The former Irish president Mary McAleese has opened up about how her younger brother was 'seriously, physically and sadistically abused' by a deceased Catholic priest who is at the centre of recent revelations in Northern Ireland.
Speaking on the Sean O'Rourke show on RTE Radio One, McAleese said: 'My youngest brother, my baby brother, was seriously, physically and sadistically abused by Malachy Finnegan.
'My mother, almost 90 years of age, had to discover that from an article in the Belfast Telegraph three weeks ago. Four of my five brothers went to that school.'
McAleese has called for a full inquiry into Finnegan, who was president of St Colman's College in Newry between 1976 and 1987, and into those who surrounded him.
Some 12 allegations of abuse were made against Finnegan between 1994 and 2016, before and after the priest died in 2002.
McAleese said that her brother is now 50 and it was only months ago that the family found out about the years of abuse.
'What frightens me is that we only find this out all these decades later, I'm the oldest of nine children and I always said my brothers could tell me anything but he didn't because the culture of silence was so oppressive and these children were so frightened,' McAleese said.
'There are huge questions to be answered by all the people who were involved at a senior level in that school and in the diocese about what they knew and when they knew it.
'It shouts for an inquiry really and I think an independent inquiry is warranted.'
Earlier, Christian Today reported on how the incumbent parish priest in the Clonduff parish in the village of Hilltown, County Down has received threats telling him to 'get out of town' following publicity about Finnegan, who was a predecessor in the parish.
Fr Charles Byrne made the revelations to parishioners during mass yesterday.
Byrne, who reportedly received two rounds of applause when he spoke to the congregation, did not reveal the exact contents of the letter that he received but said they were 'abusive'.
Earlier this month, the bishop of Dromore, Dr John McAreavey, resigned over his handling of the scandal.

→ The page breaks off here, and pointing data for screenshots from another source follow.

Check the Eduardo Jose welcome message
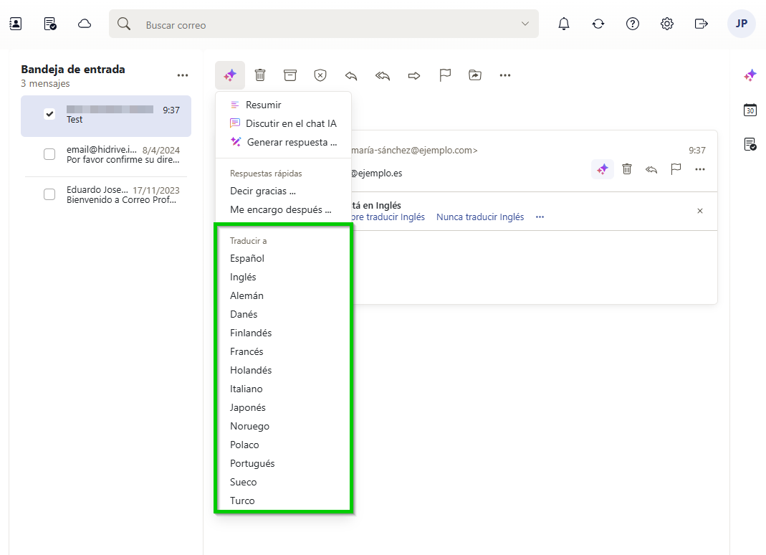 [49, 194]
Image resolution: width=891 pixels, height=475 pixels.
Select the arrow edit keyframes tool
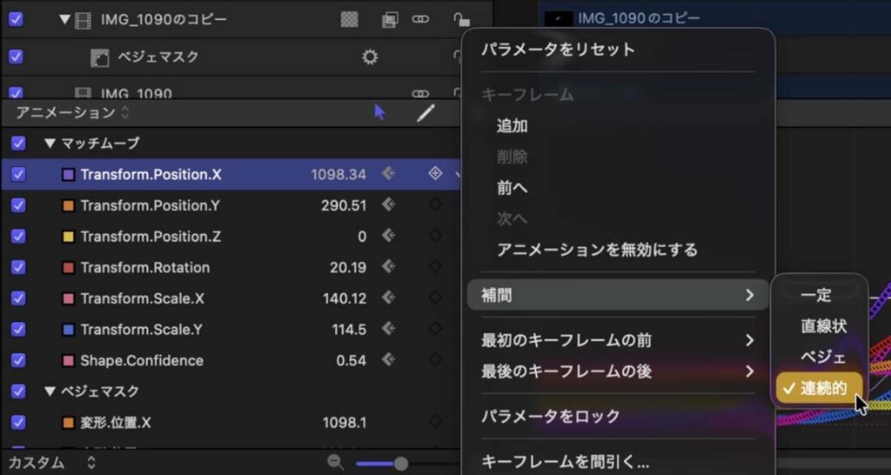[x=379, y=112]
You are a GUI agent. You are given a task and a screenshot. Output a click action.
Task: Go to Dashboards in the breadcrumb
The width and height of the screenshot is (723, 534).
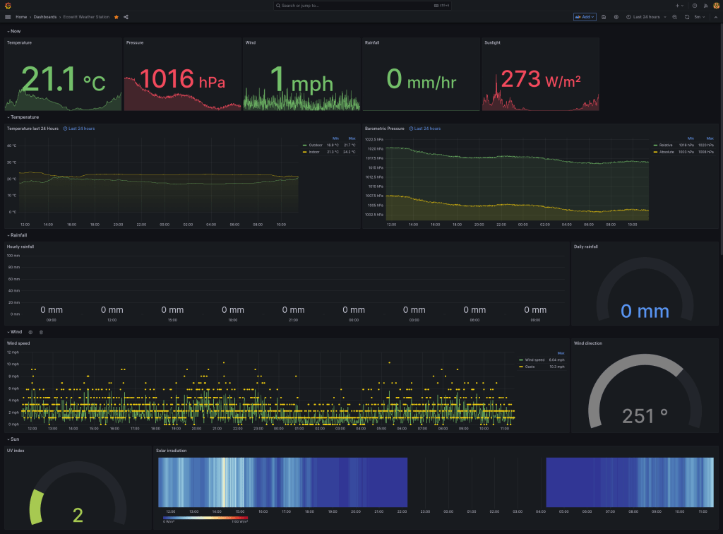coord(45,17)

Byrne said that he had passed the letter on to his solicitor, who has reported the threats to the police.
The Belfast Telegraph reported that victims say the parochial house in Hilltown was used as a place for the abuse of children by Finnegan, who was at one time the parish priest, and that it is understood that clerics no longer use the property for overnight stays.
McAreavey officiated at Finnegan's requiem mass in early 2002, despite reportedly being aware of serious abuse allegations.
McAreavey, who was appointed bishop of the diocese of Dromore in 1999, said his predecessor's failure to make a public statement on Finnegan's abuse was a 'gross error' and admitted that when he took up the position he allowed those arrangements to stand.
There is no suggestion that Byrne – described as a 'decent, simple, country parish priest' by one source who knows him – is in any way involved in the scandal.
Christian Today has attempted to contact Fr Byrne.